Swallow: Foreign Bodies, Their Ingestion, Inspiration, and the Curious Doctor Who Extracted Them
by Mary Cappello
c.2011, The New Press; $27.95 / $31.95 Canada; 292 pages, includes index
Take Vitamin D supplements for health.
If you're a woman, you need more calcium. Feeling slow? Take some ginko or one of those energy drinks. Your head aches, your joints are screaming, your ulcer's acting up, you're "irregular", there's always something to fix what ails you.
Is it true what they say about a spoonful of sugar? Not if you're swallowing nails, toys, buttons or any of the other thousand things you'll read about in Swallow by Mary Capello.
In Philadelphia's Mütter Museum, almost beneath a staircase, stands a cabinet filled with drawers of neatly-stored small objects meticulously saved on white cards.

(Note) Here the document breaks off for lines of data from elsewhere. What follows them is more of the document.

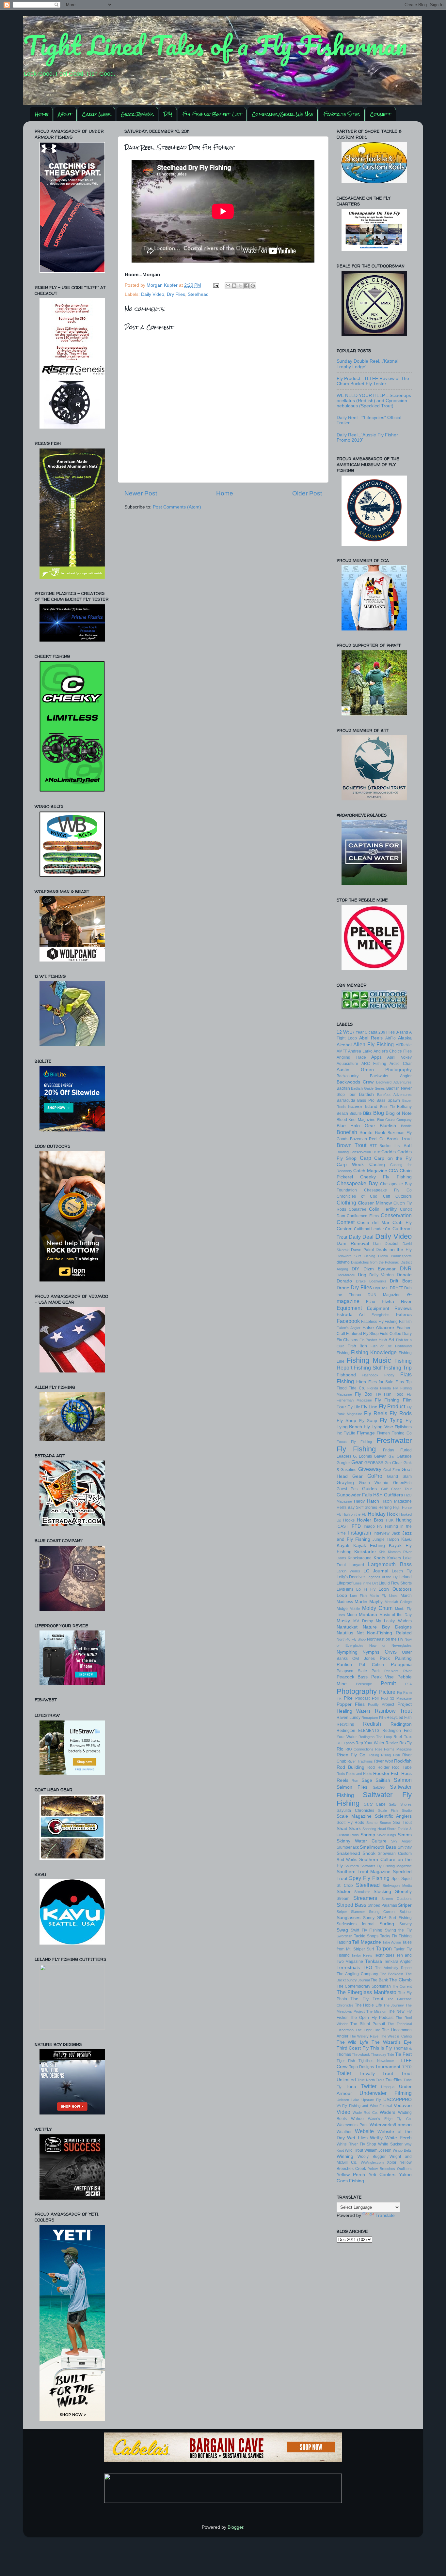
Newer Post (140, 493)
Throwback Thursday (369, 2054)
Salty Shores (400, 1804)
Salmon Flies (352, 1787)
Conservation (396, 1215)
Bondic (406, 1126)
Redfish (372, 1724)
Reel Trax (402, 1737)
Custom (345, 1228)
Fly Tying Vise (378, 1426)
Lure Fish (358, 1596)
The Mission (376, 2011)
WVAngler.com (372, 2162)
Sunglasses (348, 1917)
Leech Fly (401, 1571)
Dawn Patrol (362, 1250)
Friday (388, 1450)
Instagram (359, 1533)
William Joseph (378, 2150)
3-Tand (402, 1032)
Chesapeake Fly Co (388, 1190)
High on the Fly (354, 1514)
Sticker (344, 1891)
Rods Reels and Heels (355, 1774)
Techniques (384, 1955)
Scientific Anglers (393, 1816)
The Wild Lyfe (353, 2042)
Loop (342, 1595)
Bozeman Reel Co (367, 1139)
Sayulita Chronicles (355, 1810)
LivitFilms (345, 1589)
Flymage (366, 1433)
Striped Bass (351, 1905)
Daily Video (152, 294)
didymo (343, 1262)
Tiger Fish (346, 2061)
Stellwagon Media (397, 1885)
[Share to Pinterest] (252, 285)
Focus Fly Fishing (354, 1442)
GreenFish (402, 1482)
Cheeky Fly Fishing (386, 1176)
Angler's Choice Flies (392, 1051)
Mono (352, 1615)
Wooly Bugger (372, 2156)
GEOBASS (373, 1463)
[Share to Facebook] (246, 285)
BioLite (355, 1113)
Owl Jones (363, 1658)
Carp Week (96, 114)
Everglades (381, 1315)
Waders (387, 2112)
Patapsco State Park (358, 1671)
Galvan (380, 1456)
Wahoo (357, 2118)
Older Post (307, 493)
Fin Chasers (347, 1340)
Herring (385, 1507)
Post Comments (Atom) (177, 507)
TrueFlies (394, 2080)
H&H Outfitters (388, 1495)
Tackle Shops (366, 1936)
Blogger (235, 2527)
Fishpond (346, 1374)
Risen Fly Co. (352, 1754)
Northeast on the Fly (385, 1639)
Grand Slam (399, 1476)
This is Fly (381, 2048)
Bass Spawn (388, 1100)
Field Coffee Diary (396, 1333)
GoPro (374, 1476)
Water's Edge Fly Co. (390, 2119)
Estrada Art (351, 1314)
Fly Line (369, 1406)
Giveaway (369, 1469)
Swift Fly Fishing (366, 1930)
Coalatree (357, 1209)
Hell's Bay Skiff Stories (357, 1507)
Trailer (344, 2073)
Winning (345, 2156)
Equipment (349, 1308)
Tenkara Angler (398, 1961)
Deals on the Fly (393, 1249)
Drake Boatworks (371, 1281)
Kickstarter (365, 1551)
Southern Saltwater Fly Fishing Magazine (377, 1866)
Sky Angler (401, 1841)
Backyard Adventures (394, 1082)
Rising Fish (390, 1755)
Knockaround (360, 1558)
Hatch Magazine (396, 1501)
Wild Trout (354, 2150)
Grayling (345, 1482)
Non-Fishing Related (389, 1632)
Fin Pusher (368, 1340)
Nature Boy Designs (387, 1627)
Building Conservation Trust (359, 1152)
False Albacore (378, 1327)
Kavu (406, 1539)
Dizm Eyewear (379, 1268)
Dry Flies (176, 294)
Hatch (373, 1501)
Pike (348, 1698)
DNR (406, 1268)
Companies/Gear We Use (282, 114)
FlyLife (349, 1433)
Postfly (373, 1704)
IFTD (355, 1526)
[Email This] (228, 285)
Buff (408, 1145)
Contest (346, 1222)
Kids (382, 1552)
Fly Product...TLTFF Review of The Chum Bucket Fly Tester (373, 381)
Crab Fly (402, 1222)
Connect (380, 114)
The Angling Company (357, 1974)
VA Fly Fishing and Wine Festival (364, 2106)
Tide (390, 2054)
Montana (368, 1614)
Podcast (362, 1698)
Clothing (346, 1202)
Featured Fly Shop (362, 1333)
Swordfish (344, 1936)
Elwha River (397, 1301)
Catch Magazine (370, 1170)
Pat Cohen (371, 1664)
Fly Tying (391, 1420)
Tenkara (373, 1961)
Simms (405, 1834)
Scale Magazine (354, 1816)
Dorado (344, 1281)
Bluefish (388, 1125)
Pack (385, 1658)
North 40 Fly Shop (351, 1639)
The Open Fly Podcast (371, 2017)
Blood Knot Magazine (356, 1119)
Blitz (367, 1113)
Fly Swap (368, 1420)
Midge (342, 1608)
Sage (366, 1780)
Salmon (403, 1780)
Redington (401, 1724)
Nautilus (345, 1632)
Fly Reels (375, 1413)
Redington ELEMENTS (358, 1730)
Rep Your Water (370, 1743)
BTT (373, 1146)
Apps (376, 1057)
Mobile (355, 1609)
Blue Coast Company (394, 1120)
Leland (405, 1577)
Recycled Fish (399, 1717)
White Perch (398, 2137)
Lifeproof (344, 1583)
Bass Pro (365, 1100)
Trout (387, 2073)
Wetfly (376, 2137)
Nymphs (370, 1652)
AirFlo (390, 1038)
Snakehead (348, 1853)
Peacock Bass (352, 1676)
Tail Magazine (366, 1942)
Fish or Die (381, 1346)
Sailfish (382, 1780)
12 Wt (343, 1032)
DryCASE (381, 1288)
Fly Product (392, 1406)
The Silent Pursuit (367, 2024)
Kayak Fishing (369, 1545)
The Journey (393, 2005)
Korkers (394, 1558)
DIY (168, 114)
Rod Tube (401, 1767)
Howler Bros (370, 1520)
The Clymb (400, 1979)
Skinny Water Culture (362, 1841)
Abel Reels (371, 1038)
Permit (388, 1683)
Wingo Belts (402, 2150)
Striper (405, 1905)
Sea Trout (402, 1822)
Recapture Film (373, 1718)
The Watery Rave (364, 2036)
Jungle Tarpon (386, 1539)
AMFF (342, 1051)
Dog (362, 1274)
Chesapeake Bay (357, 1183)
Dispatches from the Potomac (375, 1262)
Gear (357, 1462)
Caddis (388, 1151)
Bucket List (390, 1146)
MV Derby (363, 1621)
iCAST (342, 1526)
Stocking (382, 1891)
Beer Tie (387, 1107)
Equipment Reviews (389, 1308)
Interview (382, 1533)
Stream (343, 1898)
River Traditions (360, 1761)
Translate (385, 2215)
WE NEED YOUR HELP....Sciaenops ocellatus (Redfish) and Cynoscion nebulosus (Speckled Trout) (374, 400)
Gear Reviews (137, 114)
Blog (378, 1113)
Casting (377, 1164)
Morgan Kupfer (163, 285)
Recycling (345, 1724)
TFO (367, 1967)
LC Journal (375, 1570)
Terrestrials (348, 1967)
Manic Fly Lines (384, 1596)
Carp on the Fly (393, 1158)
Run (355, 1780)
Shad (342, 1828)
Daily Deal (361, 1237)
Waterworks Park (352, 2125)
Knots (379, 1557)
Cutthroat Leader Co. (372, 1229)
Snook (368, 1853)
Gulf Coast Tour (396, 1489)
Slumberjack (348, 1847)
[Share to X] (240, 285)
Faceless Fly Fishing (379, 1321)
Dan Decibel (385, 1243)
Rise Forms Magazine (393, 1749)
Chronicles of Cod (357, 1196)
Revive (392, 1743)
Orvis (391, 1652)
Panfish (344, 1664)
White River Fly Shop (356, 2144)
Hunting (404, 1520)
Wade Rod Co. (365, 2112)
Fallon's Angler (348, 1328)
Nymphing (347, 1652)
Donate (404, 1274)
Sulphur (406, 1912)
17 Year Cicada (363, 1032)
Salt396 (379, 1787)
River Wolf (383, 1761)
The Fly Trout (366, 1998)
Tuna (351, 2086)
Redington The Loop (375, 1737)
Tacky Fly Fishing (396, 1936)
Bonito (366, 1132)
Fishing (343, 1353)
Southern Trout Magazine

If you peeked inside the drawers, you'd see hairpins and nails, wire and padlocks, tiny toys, jacks, string, peanut kernels, a poker chip, and more.
These tiny items were the life's work of Dr. Chevalier Jackson, Renaissance man, painter, and inventor of the bronchoscope. Jackson perfected a method of safely removing objects from the throats, stomachs, and bronchial areas of patients in the late 1800s and early 1900s, saving most of those from painful surgery.
And he did most of the procedures as charity.
Jackson was an unusual character. Though he grew up in a mining area where brutality was common and sentimentality all but absent, he was a sensitive soul who hated to see cruelty of any sort. He loved working with wood, and his talent with sharp tools allowed him to set up his own clinic in Pittsburgh at age 22.
After marriage and starting a family, Jackson moved to Philadelphia where he became world renowned for his skills in removing foreign bodies (or, fbdy, as he called them) from people who had swallowed but could not remove them.
When he died in 1958 at age 93, Jackson had left numerous paintings (many depicting the larynxes of his patients), over 700 written and co-written articles, and 12 textbooks. He left his name on medical positions, symptoms, equipment, and anatomical areas. And he left his collection – amassed in lieu of payment from his patients – to the Museum, which is where author Mary Capello stumbled upon them...
Swallow is a beautiful book. Capello, an award-winning author, uses words as paint in this book, waxing poetic and making Jackson's story seem like a lovely rhapsody to bronchial horrors and accidents of the esophagus.
But poetry-speak, when you're more interested in a story itself, can be taken to extremes. Yes, Capello gives her readers a good gulp of research and yes, she does add a sense of lightheartedness in this book, but I felt the fun was overshadowed. So many times, as I was reading Swallow, I wanted the poetry and the digressions to get out of the way so I could learn about this fascinating man with the flaring name.
If you're in the medical profession, you'll probably like Swallow more than most people. If you're not a doctor, nurse, med student, or researcher, though, this book is a lot to wash down.